Award

Municipal Finance Program


Icons use case study city info

City

Dakar

Icons use case study main actors

Main actors

City Government, Supranational / Intergovernmental Institutions, NGO / Philanthropy, other

Icons use case study project area

Project area

Whole City/Administrative Region

Icons use case study duration

Duration

Ongoing since 2011/01

Under the leadership of the Municipal Council of Dakar, the Dakar Municipal Finance Program (DMFP) has been developed to enable the City of Dakar to gain access to capital markets for its investment needs.

With rapid growth in its urban population, a large portion of Dakar's population works in the informal sector. There was a pressing need for a central market place to accommodate its street vendors so as to improve their social and economic situation and to provide more convenient conditions for consumers.

To finance the project, Dakar decided to access capital markets. Not only is it the first city to do so in sub-Saharan Africa (outside South Africa), it is also one of the few cities in a developing country to do so without the benefit of full guarantees from central government. It enlisted financial and technical support from a wide range of organizations including the Bill and Melinda Gates Foundation, the World Bank, the United States Agency for International Development and Cities Alliance. A total of $4 million was raised for the project. Equally important, the city has now access to a new financing mechanism to achieve its development goals.

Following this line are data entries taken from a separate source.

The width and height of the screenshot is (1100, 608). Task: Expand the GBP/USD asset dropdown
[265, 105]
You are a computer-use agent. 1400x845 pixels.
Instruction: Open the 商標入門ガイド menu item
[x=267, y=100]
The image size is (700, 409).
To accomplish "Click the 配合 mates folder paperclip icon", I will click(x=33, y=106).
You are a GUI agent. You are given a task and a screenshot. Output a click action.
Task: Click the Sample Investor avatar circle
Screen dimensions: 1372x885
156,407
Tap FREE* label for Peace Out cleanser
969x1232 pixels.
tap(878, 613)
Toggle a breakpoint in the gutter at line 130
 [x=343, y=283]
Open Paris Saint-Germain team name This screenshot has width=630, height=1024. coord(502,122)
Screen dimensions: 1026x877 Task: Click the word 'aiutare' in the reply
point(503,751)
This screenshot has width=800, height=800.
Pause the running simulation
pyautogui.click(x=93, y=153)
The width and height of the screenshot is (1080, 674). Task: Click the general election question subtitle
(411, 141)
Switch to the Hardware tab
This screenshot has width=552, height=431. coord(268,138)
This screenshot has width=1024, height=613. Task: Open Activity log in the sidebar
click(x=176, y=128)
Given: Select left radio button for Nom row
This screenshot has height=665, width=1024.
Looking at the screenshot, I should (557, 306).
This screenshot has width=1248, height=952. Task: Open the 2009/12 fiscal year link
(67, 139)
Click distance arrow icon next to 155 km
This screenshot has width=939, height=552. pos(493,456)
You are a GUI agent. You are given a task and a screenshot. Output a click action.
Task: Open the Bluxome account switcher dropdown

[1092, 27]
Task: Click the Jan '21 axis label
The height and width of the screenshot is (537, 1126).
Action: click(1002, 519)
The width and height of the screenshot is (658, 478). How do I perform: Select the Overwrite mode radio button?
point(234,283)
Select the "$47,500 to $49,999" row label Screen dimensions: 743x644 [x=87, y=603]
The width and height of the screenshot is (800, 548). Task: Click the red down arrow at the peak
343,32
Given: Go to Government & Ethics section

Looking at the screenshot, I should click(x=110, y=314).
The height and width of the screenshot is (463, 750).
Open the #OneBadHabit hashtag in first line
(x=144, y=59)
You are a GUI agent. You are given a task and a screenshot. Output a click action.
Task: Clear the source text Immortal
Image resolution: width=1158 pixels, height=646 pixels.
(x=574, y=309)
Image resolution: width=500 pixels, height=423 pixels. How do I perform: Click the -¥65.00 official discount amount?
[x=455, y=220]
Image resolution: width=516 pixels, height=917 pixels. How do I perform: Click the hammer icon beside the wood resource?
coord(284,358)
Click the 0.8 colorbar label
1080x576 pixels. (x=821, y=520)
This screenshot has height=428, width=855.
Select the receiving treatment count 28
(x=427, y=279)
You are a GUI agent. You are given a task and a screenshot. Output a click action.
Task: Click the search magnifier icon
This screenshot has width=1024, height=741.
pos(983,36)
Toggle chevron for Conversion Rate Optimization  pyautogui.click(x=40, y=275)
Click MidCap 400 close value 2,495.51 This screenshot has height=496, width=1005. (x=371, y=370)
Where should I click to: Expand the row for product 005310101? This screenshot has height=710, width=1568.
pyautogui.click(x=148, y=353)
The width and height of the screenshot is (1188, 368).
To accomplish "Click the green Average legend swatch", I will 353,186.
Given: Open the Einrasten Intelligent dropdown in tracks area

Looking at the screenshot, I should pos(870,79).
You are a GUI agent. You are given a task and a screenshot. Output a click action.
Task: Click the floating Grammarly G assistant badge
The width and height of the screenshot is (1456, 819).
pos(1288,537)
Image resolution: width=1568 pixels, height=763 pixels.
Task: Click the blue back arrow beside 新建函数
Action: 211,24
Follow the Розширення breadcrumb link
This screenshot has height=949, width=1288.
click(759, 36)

With this breakthrough, there is a precedent for other cities across Africa to benefit from lower transaction costs and lower credit terms as well as less skepticism from investors as they seek mainstream sources of finance for their respective capital projects.

Sustainable Development Goals

Promote sustained, inclusive and sustainable economic growth, full and productive employment and decent work for all
Build resilient infrastructure, promote inclusive and sustainable industrialization and foster innovation
Make cities and human settlements inclusive, safe, resilient and sustainable
Promote peaceful and inclusive societies for sustainable development, provide access to justice for all and build effective, accountable and inclusive institutions at all levels
Award

Guangzhou Award

This project was awarded the 'Guangzhou Award' in 2014.

City
Dakar, Senegal

Size and population development
The city of Dakar has an approximate population of 1,056,009 inhabitants, according to a UN census carried out in 2011. The Metropolitan area of Dakar, however, has a population of 3,732,284 inhabitants according to Senegal’s National Agency of Statistics and Demographics. In Metropolitan Dakar, 1.85 million inhabitants are male and 1.87 million are female. It has a surface of 547 square kilometres, which indicates a great population density in comparison to the rest of Senegal, since Dakar represents only 0.3 percent of the country’s surface and twenty percent of the total population.

Population composition
There are a great variety of Senegalese ethnicities living in the region of Dakar. The wolofs are the most prominent, but the city is composed of a diversity of pulaar, sérère, mandingue, diola, soninké. There is also a sizeable community of Lebanese descent which dates back to the 1920s, as well as various people of European decent. Around 90 percent of Dakar, as in the whole of Senegal, follow Sunni Islam with Sufi influences.

Main functions
Dakar is the capital and largest city of the Independent Republic of Senegal and one of the chief seaports on the western African coast. It is located midway between the mouths of the Gambia and Senegal rivers on the south-eastern side of the Cape Verde Peninsula and is the westernmost city on the African mainland. The city itself was founded in 1857 and, as of 1902, it became the capital of French West Africa, and the later the capital of the failed Mali Federation, which existed only between 1959 and 1960. Dakar (with the commune of Gorée) played a fundamental role in several different moments of world history: as a port for the slave trade of nations like Portugal, the Netherlands, and France, and as a territory to build a Free French nations stance against the Vichy government during World War II. Nowadays, Dakar is considered part of the World Heritage cities. Culturally, Dakar has more recently been recognized for its Biennale of Contemporary Art called “Dak’Art”. It is also known for the Dakar Rally, a car competition that covered in its first year 10,000 kms, from Paris to Dakar. Until 2008, the rally had taken place between Europe and Africa, but has since moved to South America, retaining the name that echoes the Senegalese finish line.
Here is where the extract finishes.